It’s Magic

Member Group : From the Kitchen Table

The woman was a single mother with two small children. Her husband had decided that he didn’t want to be a father anymore and had left for parts unknown. She worked two part time jobs and made just enough to avoid the welfare system.

Autumn arrived. The tank on her oil furnace needed to be filled for the winter. She filled out all the paperwork for energy assistance. When her application was processed, she got a call from her case worker telling her that she did not qualify. She made too much money to get help.

The woman was dumbfounded. She asked what the income limit was. The case worker quoted the number from the government chart. The woman was over the limit by $1.00. There would be no help provided, unless of course she wanted to quit her jobs, go a month with no income, and then re-apply.

Welcome to the wonderful world of government entitlement programs.
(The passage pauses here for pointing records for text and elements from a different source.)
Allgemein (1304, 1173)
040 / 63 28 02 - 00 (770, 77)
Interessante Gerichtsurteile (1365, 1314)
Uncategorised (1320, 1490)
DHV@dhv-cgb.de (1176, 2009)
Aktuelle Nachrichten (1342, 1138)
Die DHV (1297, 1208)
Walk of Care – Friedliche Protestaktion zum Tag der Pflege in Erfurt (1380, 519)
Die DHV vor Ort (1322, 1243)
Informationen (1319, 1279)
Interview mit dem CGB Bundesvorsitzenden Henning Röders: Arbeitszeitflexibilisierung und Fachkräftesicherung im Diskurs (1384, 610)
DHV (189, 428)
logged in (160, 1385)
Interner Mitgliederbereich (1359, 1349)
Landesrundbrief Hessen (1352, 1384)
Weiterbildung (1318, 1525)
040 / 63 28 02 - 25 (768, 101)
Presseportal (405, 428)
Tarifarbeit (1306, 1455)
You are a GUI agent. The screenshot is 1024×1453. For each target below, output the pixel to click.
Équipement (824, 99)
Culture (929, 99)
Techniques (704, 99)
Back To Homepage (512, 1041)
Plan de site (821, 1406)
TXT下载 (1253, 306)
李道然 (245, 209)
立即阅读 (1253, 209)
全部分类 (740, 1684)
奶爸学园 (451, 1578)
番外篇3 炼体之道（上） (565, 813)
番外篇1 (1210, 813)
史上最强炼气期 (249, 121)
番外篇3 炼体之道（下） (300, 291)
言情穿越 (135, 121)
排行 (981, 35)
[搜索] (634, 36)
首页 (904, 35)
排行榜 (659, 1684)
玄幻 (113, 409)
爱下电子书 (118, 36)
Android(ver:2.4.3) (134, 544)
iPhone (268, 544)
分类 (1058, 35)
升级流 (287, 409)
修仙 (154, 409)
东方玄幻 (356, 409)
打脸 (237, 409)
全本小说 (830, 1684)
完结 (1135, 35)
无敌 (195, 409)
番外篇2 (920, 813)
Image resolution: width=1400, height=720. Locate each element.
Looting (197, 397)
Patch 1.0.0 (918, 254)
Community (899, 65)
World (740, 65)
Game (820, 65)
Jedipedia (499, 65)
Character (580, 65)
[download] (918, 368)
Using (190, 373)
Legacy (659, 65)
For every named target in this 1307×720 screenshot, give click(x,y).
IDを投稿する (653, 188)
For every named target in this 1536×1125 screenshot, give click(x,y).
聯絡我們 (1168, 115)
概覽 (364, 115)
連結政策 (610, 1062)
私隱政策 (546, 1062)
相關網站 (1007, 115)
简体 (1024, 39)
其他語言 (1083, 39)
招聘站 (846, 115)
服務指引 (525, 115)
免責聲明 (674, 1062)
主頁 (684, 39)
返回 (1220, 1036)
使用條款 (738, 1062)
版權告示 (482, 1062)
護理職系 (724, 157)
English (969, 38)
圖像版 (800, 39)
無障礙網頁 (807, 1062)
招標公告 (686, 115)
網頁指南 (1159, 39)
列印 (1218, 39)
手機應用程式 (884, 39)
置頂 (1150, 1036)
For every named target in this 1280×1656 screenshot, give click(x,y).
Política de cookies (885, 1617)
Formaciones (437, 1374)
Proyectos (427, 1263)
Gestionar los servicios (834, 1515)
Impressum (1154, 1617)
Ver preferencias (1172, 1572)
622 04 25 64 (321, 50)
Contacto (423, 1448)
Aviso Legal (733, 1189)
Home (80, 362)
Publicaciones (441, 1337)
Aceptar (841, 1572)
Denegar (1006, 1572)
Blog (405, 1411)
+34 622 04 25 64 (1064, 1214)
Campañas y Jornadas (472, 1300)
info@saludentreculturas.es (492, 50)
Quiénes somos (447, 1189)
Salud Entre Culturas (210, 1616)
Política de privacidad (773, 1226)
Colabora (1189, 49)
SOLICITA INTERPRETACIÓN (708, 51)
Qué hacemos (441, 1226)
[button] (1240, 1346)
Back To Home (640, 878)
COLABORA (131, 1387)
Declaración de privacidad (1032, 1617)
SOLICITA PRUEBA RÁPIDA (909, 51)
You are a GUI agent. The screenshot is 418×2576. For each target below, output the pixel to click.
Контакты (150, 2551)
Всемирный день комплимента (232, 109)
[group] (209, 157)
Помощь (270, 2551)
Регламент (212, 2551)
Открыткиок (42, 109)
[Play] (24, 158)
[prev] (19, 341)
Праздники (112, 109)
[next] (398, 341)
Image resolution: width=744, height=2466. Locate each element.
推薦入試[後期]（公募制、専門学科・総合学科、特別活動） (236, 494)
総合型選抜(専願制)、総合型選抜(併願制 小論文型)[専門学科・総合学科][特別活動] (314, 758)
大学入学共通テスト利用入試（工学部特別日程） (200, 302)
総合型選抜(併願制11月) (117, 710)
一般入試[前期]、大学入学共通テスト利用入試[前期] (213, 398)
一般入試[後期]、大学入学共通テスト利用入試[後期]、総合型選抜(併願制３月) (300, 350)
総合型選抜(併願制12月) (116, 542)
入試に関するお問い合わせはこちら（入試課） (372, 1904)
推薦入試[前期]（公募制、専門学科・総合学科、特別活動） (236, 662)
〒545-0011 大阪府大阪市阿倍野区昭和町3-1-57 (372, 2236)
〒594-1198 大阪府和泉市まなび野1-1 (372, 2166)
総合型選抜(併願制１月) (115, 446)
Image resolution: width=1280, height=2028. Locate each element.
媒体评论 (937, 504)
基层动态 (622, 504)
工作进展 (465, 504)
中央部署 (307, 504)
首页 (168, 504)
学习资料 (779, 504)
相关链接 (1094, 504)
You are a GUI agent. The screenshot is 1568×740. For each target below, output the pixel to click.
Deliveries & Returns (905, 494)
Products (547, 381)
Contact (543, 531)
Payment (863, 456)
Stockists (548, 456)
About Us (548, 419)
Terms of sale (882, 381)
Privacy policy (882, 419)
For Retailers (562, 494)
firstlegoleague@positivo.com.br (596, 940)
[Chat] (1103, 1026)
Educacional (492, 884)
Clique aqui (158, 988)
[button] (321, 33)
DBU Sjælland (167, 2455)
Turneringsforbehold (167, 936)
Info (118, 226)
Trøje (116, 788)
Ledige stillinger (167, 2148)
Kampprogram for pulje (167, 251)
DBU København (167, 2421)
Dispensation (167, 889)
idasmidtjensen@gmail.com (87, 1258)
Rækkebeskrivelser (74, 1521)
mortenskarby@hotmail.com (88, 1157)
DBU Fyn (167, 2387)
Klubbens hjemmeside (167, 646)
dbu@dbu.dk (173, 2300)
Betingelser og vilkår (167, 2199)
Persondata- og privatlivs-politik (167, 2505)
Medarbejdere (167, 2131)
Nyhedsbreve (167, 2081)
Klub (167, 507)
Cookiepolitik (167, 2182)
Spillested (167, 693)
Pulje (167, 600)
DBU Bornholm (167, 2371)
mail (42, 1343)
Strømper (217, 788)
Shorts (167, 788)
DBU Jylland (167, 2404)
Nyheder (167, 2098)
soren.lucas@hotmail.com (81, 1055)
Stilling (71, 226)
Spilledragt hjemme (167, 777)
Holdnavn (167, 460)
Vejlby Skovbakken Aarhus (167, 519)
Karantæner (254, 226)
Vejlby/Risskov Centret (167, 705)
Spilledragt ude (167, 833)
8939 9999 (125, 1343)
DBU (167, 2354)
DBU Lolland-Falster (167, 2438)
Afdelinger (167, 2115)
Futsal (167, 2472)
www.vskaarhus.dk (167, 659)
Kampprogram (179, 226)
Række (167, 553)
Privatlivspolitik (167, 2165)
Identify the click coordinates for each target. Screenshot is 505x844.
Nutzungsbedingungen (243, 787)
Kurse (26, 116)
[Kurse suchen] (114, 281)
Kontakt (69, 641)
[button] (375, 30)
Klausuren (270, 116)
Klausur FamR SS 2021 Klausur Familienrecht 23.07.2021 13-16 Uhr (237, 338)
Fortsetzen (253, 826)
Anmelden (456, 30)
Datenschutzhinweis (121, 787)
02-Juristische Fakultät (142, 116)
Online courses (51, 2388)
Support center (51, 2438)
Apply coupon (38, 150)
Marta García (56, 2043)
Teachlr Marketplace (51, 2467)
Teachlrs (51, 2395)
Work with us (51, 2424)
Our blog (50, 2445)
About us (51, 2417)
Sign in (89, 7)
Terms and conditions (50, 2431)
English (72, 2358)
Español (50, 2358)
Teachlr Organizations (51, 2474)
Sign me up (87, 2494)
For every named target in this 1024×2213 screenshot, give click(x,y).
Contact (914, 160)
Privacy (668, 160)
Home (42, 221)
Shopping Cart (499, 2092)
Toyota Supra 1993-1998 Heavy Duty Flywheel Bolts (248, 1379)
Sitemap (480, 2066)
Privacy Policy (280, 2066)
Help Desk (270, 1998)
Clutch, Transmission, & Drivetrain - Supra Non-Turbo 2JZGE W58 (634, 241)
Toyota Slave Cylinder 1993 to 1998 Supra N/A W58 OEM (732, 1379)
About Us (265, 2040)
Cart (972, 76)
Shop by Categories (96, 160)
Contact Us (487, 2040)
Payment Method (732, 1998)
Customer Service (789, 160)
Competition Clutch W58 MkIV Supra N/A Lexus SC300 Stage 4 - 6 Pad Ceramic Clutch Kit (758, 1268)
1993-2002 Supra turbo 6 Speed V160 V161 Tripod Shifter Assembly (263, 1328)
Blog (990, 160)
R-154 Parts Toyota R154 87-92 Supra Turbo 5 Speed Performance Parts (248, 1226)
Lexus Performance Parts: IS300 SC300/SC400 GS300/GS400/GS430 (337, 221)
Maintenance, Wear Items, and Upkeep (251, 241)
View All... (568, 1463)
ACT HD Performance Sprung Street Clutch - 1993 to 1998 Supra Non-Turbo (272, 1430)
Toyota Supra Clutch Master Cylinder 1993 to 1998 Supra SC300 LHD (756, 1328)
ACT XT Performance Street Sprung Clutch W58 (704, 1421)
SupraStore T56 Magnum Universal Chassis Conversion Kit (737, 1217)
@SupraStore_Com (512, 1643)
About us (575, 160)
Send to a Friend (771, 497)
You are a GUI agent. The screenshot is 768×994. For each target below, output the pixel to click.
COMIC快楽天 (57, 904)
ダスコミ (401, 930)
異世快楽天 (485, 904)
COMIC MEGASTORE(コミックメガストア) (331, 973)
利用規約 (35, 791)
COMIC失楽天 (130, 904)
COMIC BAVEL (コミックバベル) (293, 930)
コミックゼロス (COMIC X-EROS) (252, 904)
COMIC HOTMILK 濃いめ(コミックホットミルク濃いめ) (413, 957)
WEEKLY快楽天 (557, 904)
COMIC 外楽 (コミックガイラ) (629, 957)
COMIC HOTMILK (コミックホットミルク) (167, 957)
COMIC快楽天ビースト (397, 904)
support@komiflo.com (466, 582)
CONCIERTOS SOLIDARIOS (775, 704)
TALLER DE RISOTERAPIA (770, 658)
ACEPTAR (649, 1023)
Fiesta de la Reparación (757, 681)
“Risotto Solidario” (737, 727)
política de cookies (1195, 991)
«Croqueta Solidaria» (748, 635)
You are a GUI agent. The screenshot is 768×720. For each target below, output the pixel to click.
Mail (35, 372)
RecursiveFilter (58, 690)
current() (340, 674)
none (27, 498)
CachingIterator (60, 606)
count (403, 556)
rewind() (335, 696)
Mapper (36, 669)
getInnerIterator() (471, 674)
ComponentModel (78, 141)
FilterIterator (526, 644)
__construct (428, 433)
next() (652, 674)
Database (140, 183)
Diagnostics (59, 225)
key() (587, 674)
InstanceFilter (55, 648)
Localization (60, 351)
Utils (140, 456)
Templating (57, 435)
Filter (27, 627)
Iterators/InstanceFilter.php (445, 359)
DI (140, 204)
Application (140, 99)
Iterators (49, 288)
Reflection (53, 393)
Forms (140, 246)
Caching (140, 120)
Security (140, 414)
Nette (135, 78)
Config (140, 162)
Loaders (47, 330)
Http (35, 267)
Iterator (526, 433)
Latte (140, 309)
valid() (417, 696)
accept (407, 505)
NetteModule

When the government talks about these programs, it always couches them in terms of how the evil rich owe their surplus income to the poor. The proponents talk about millionaires who greedily hoard their fortunes while their neighbors go without the necessities of life. The rhetoric is always emotional and the stories are always moving.

Until you actually begin working in the programs.

Then you find that they have "income guidelines" that determine who gets help and who doesn’t. It does not matter where the income is obtained. The only thing that matters is that the applicant meet the standard.

It’s like a government version of "Let’s Make a Deal", where the contestant who gets the closest to the price without going over it wins. In the program, people will bid one dollar lower, or higher, than their competitor in an effort not to cross the price line.

The government is more exact because pennies count. So a person who makes $9,999.99 may qualify, while a person who makes $10,000 will be judged ineligible. Who would have thought that the difference between rich and poor in America is one penny?

That penny must be magic.

The inevitable result of that magic penny is to deter people from trying to move up the economic scale. A mom, faced with the choice between going onto the welfare rolls to have heat in her house or continuing to work several jobs but watching her children freeze, is going to choose welfare every time.

It wasn’t always this way. When help was provided by churches and local benevolent organizations, decisions were made on a case-by-case basis. The person needing help entered into a relationship with those providing it, and effort was generally rewarded. Additional assistance was offered when necessary, in amounts that were appropriate to enhance the person’s efforts at achieving independence.

We are hearing mountains of rhetoric as this year’s campaign season winds down about the importance and necessity of maintaining all the government entitlement programs. One wonders if the people doing the speaking have ever stood in the shoes of our young mother who just found out that the help those programs give to anyone who is actually trying to build a life is based on a magical penny.